> _ROWS_
************

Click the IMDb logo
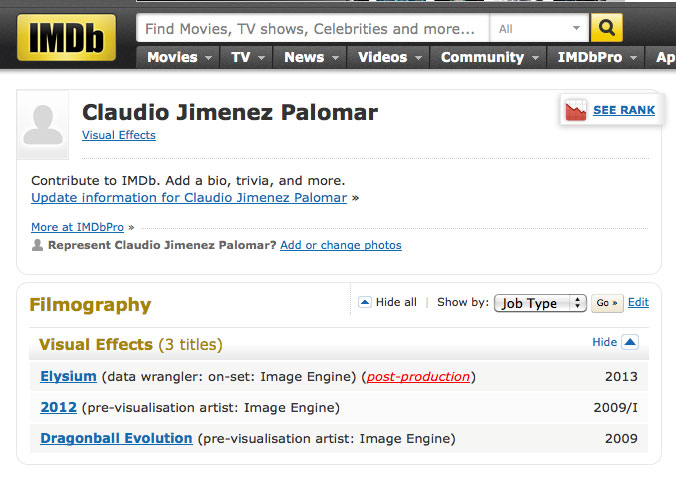This screenshot has width=676, height=501. (66, 37)
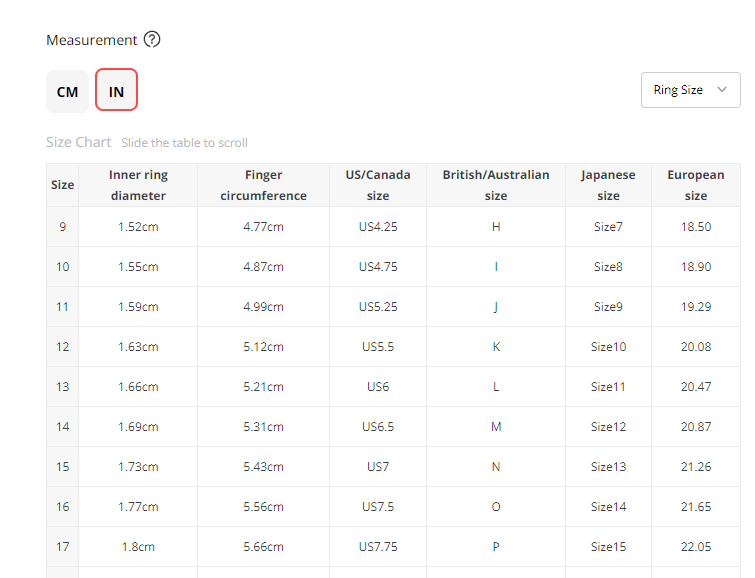Click the European size column header
The image size is (755, 578).
[x=695, y=185]
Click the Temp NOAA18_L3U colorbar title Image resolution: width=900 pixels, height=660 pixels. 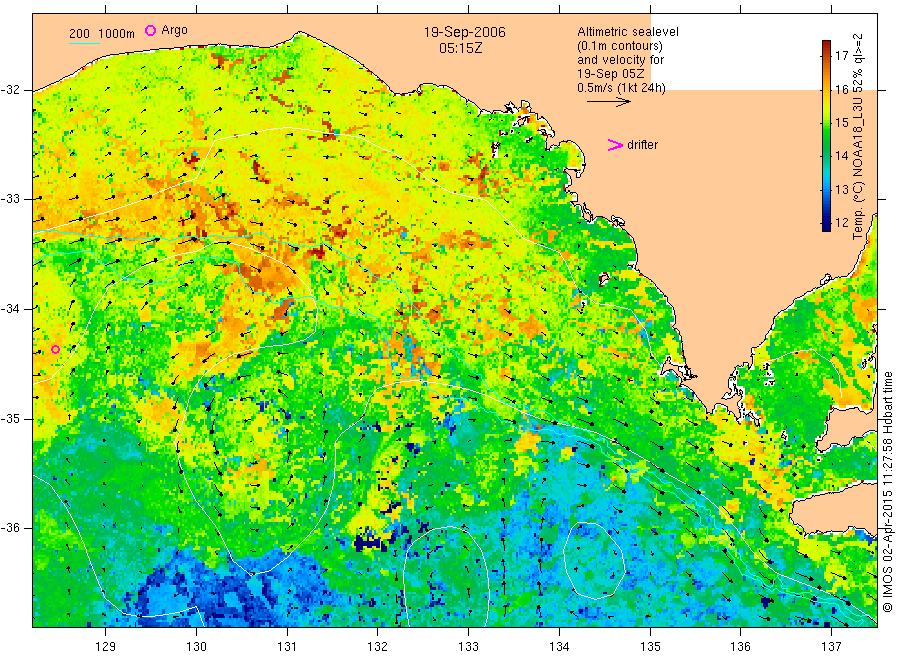point(858,137)
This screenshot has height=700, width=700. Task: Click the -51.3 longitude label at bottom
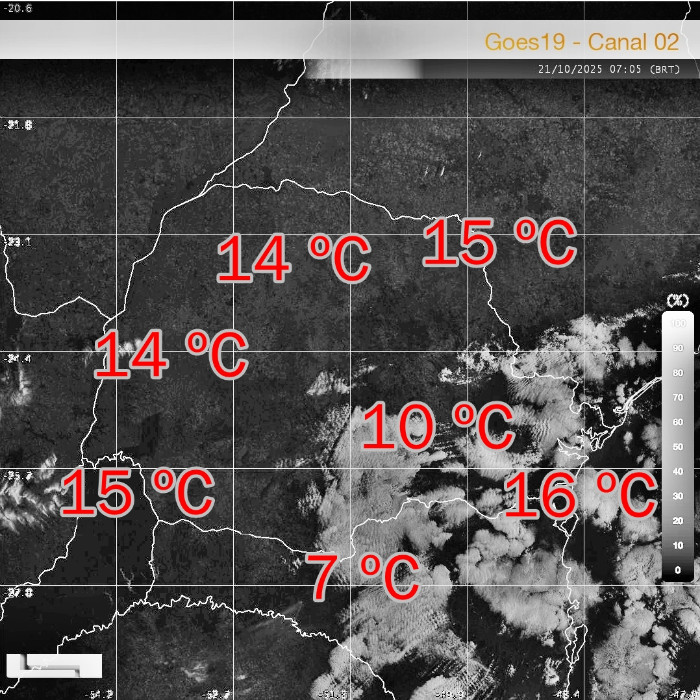(332, 693)
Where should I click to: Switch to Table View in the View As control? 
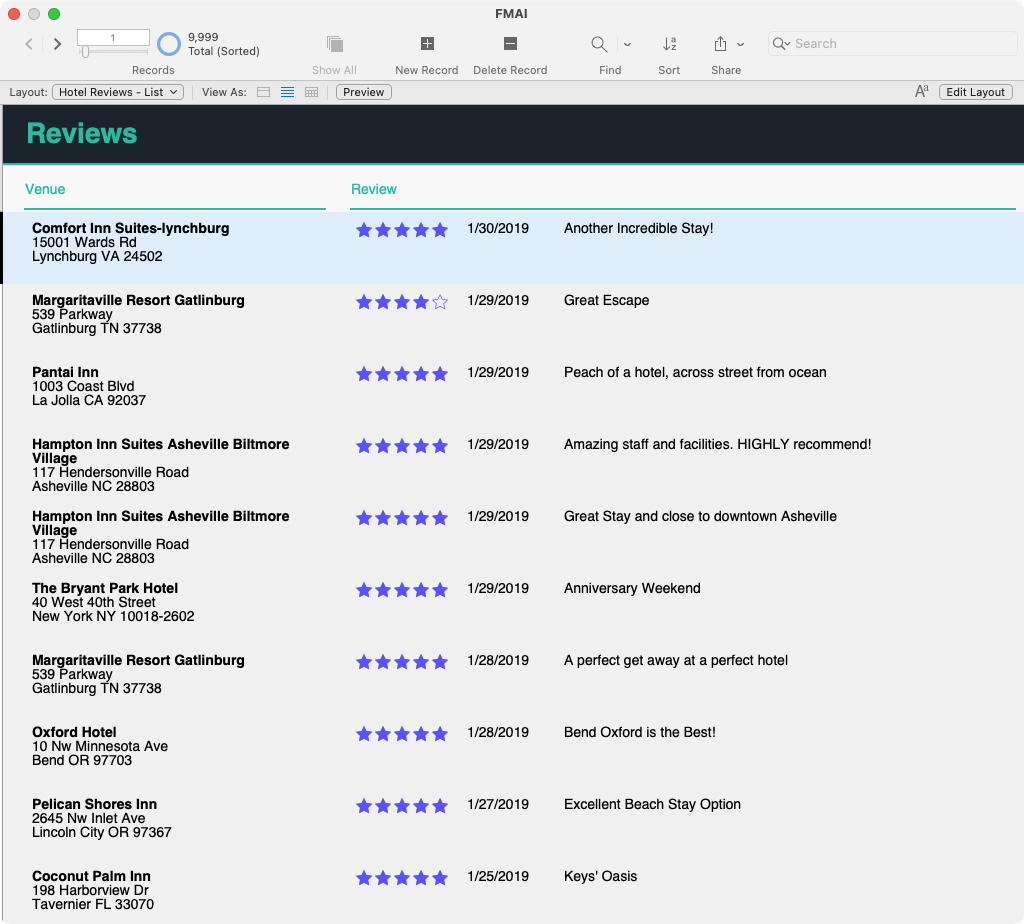(311, 91)
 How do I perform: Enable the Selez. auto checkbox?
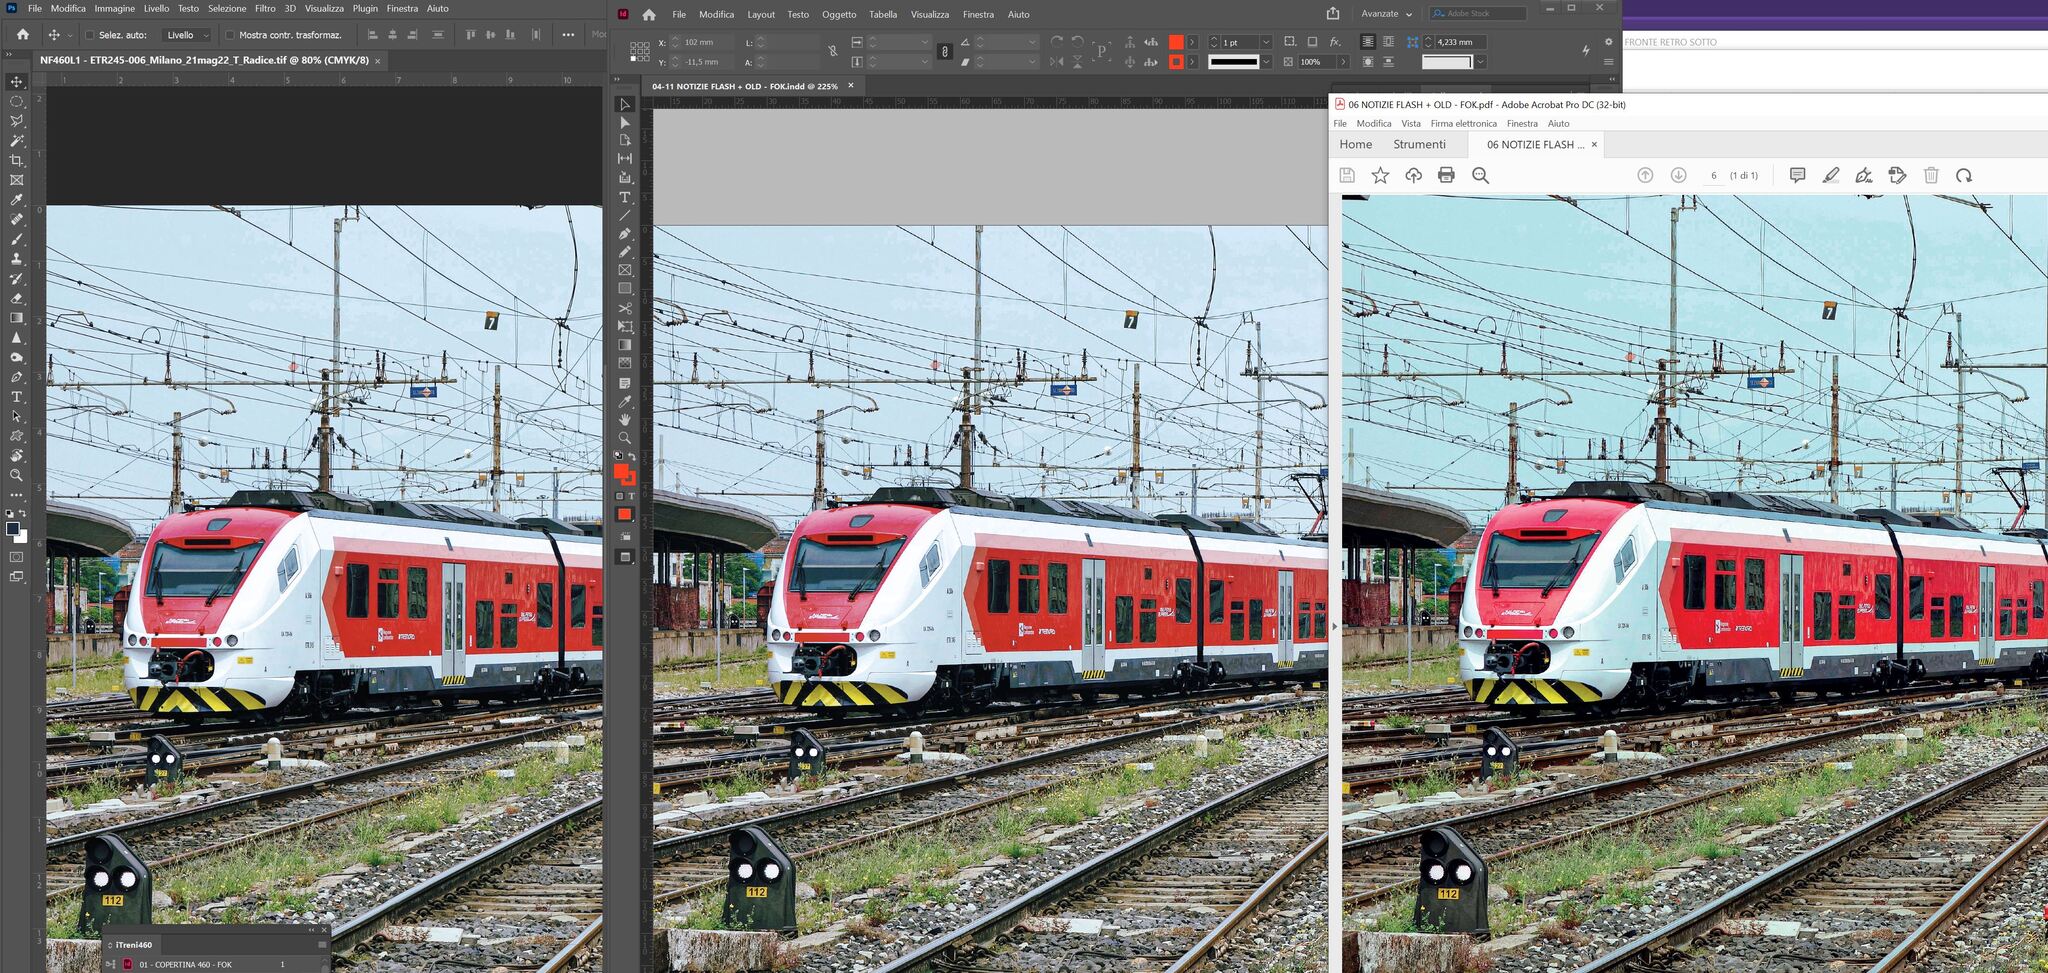tap(89, 35)
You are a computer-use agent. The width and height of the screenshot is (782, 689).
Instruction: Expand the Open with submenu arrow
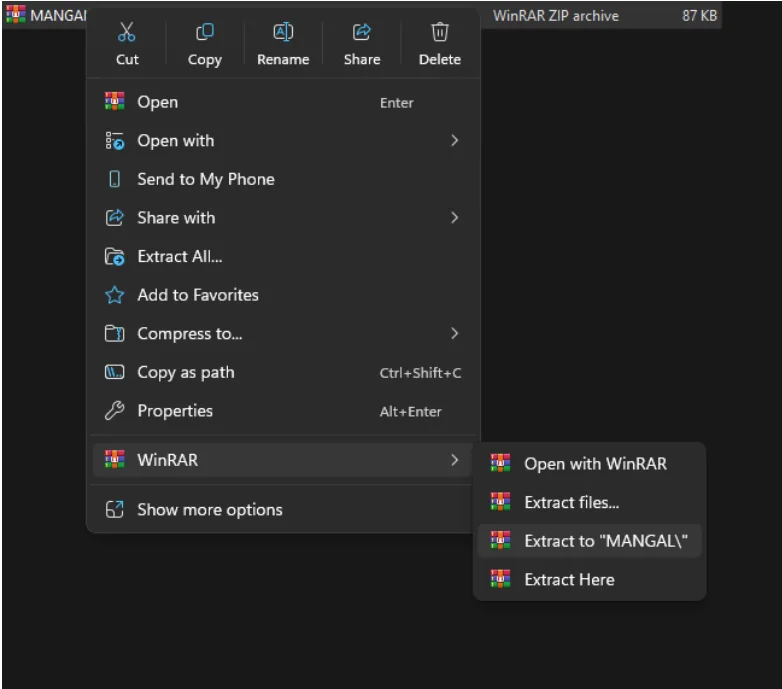pos(454,141)
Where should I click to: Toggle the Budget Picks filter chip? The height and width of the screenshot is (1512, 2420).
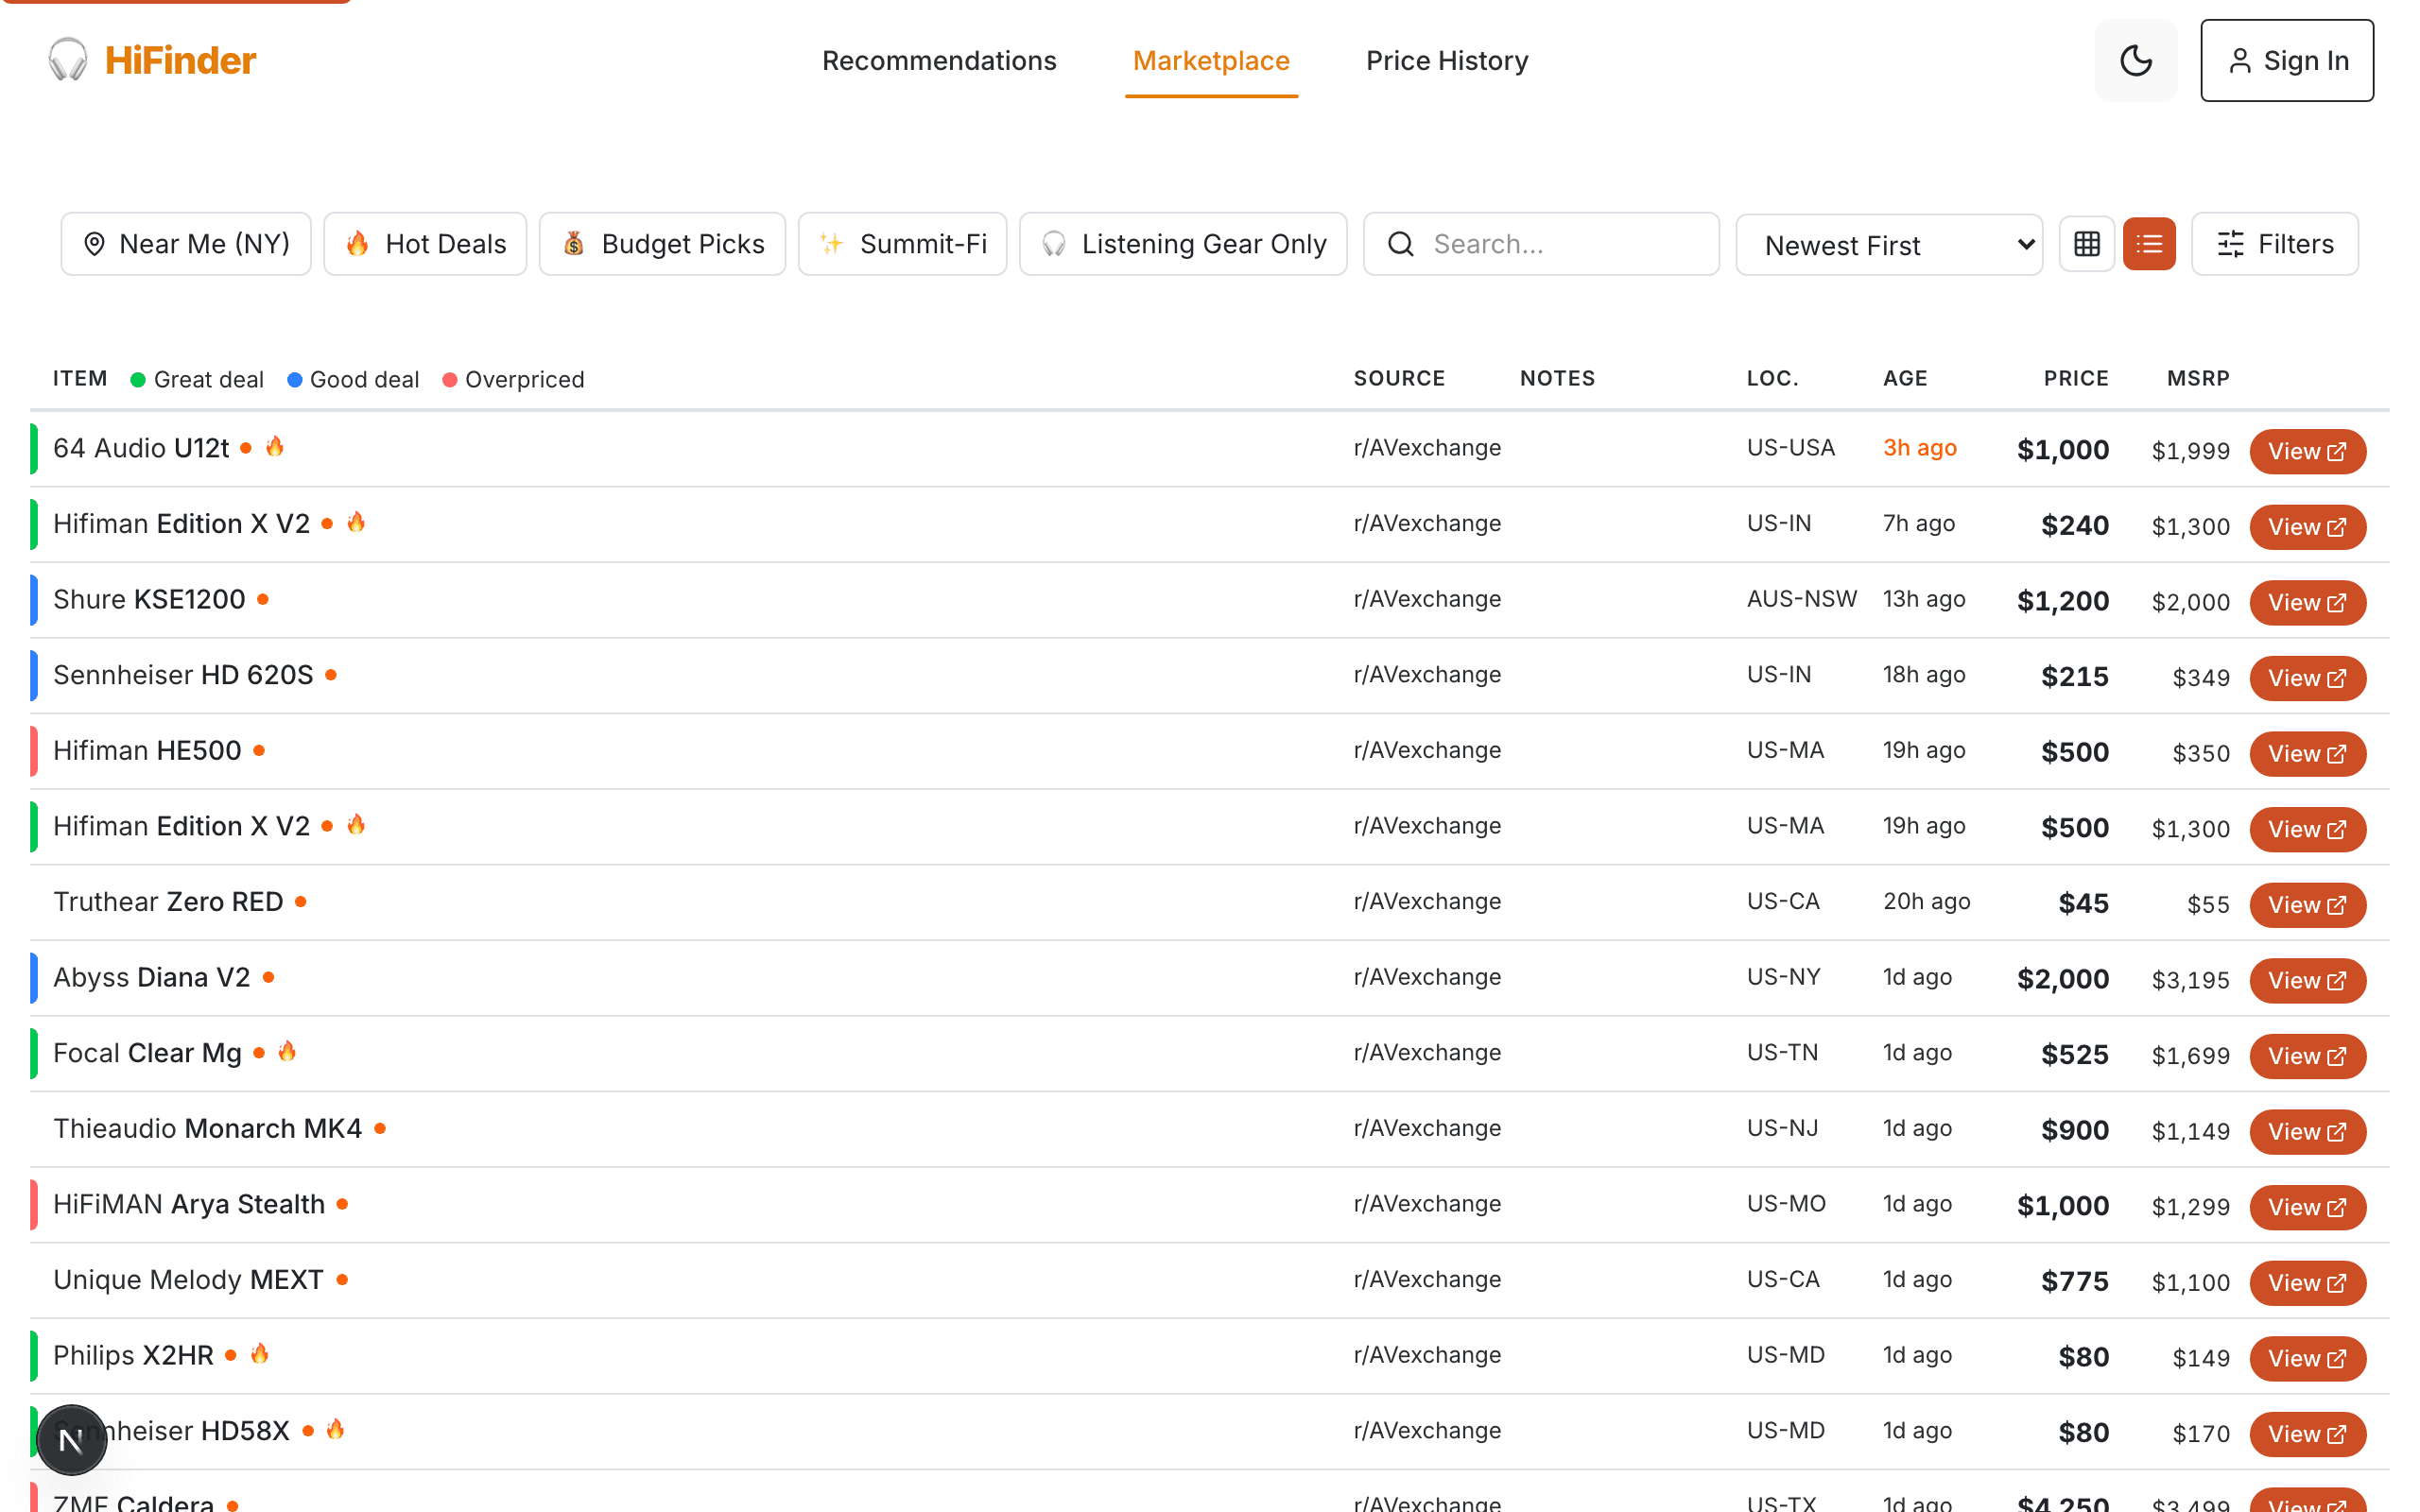tap(662, 244)
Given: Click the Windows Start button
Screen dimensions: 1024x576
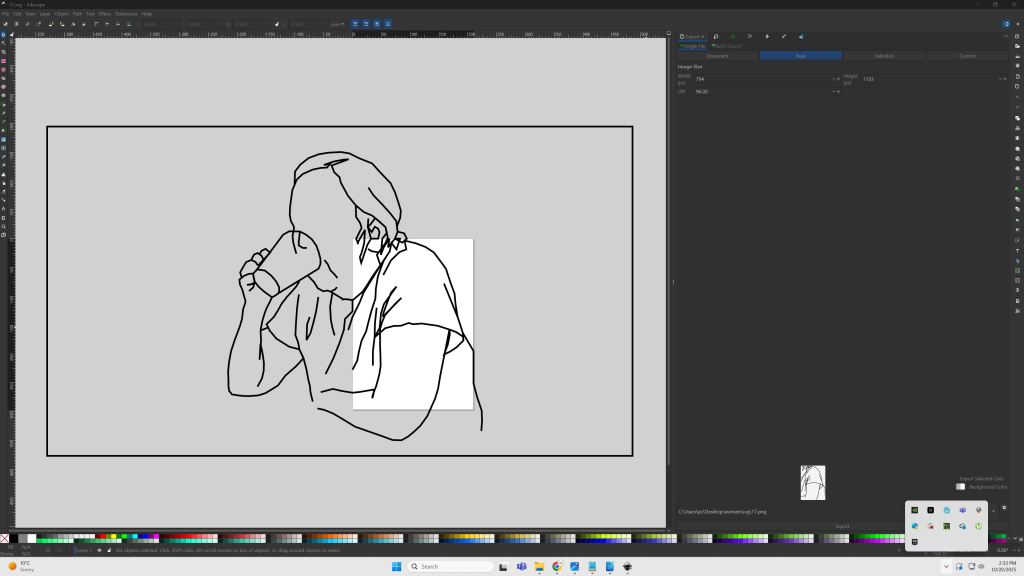Looking at the screenshot, I should tap(397, 566).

************

> _YOUR GOAL_
Rewrite the stretch from the line containing "Where should I click to: Toggle" through the end of the items as a Markdown table with the columns "Row" and "Line", omitting blank lines and excluding the pictures.

> _TASK RESPONSE_
| Row | Line |
|---|---|
| 1 | Where should I click to: Toggle the Budget Picks filter chip? The height and width of the screenshot is (1512, 2420). |
| 2 | tap(662, 244) |
| 3 | Given: Click the Windows Start button |
| 4 | Screen dimensions: 1024x576 |
| 5 | Looking at the screenshot, I should tap(397, 566). |